Dear mouthbreathing hillbillies of the world,

I want to congratulate you on your favorite baseball team’s recent acquisition of Ryan Theriot to play…(pardon me while I try not to laugh and urinate at the same time)…shortstop for you next season.

You’re going to love him.  He’s full of the false hustle and overrated grittiness that you seem to hold so dear in your baseballers.  Oh, and he’s a white guy, so you’ll get a kick out of that.

There’s a lot to really like and admire about Ryan Theriot.

He made it to the big leagues despite not being a really good athlete.

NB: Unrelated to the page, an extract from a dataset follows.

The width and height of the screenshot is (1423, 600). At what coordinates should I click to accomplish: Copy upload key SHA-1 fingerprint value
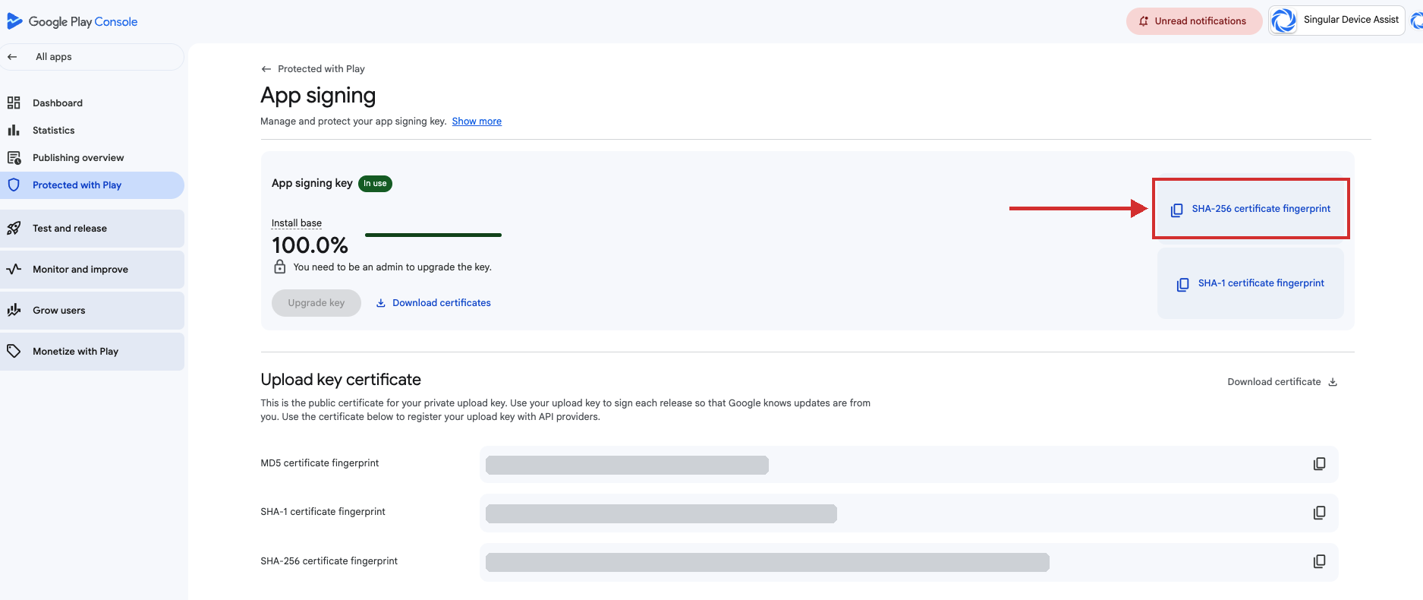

He made it to the big leagues without being all that fast, his arm is pretty weak, and his baseball instincts are for complete shit.

Other than the fact he can’t play defense, can’t hit and can’t run the bases he is awesome at baseball.  So it’s really a great move for your team.  I assume that he was the Cardinals’ fallback when they couldn’t talk Stubby Clapp out of retirement.

What you’re going to really appreciate from Theriot is that he’s a winner.  Oh sure, the teams he plays on lose a lot, but he’s a winner.  If you need a nine hop dribbler to shortstop in a key spot, Ryan Theriot is your man.  Oh, it won’t advance a runner or get him on base, but he’ll get it for you.

If you need a guy to try to go from second to third with nobody out on a routine grounder to short, Theriot’s your man.  Oh sure, he’ll be out at third by about 18 feet, but he’ll be running really hard when he does it.

Need a guy to be completely indecisive about whether to tag up and try to score on a flyball from third?  The few times Theriot actually gets to third base, he will make that situation pay off by bouncing up and down instead of tagging up or going halfway and then guessing wrong about what he should do about 87 percent of the time.  The fact that a third base coach is telling him what to do doesn’t matter.  That little grit-box has no need for coaching assistance.  He’s all instinct, that guy.

Even though he’s completely overmatched defensively at shortstop, (he makes up for a stunning lack of range with a terribly anemic arm), he claims that he can only hit when he’s playing short.  Last year he hit .339 with a .758 OPS at short and only .254 with a .606 OPS at second.

Now that is versatility.  The only way he can be of moderate help at the plate (because even a .758 OPS is shit) is if he’s killing you in the field.

What Theriot ignores with that statement is that almost all of those at bats came last April when he was getting on base at a decent clip thanks to an unsupportable .395 batting average on balls in play.  His little dribblers were finding holes or dying in the grass in front of fielders.  Because he was still striking out way too much for a guy with no power (16 times in 101 at bats) and it didn’t matter if the Cubs had played him at second or left or had him pitch or if they strung him up by his tiny little socks on a rooftop, or left him at short, his average (thanks to the law of) was going to end up in the toilet at some point.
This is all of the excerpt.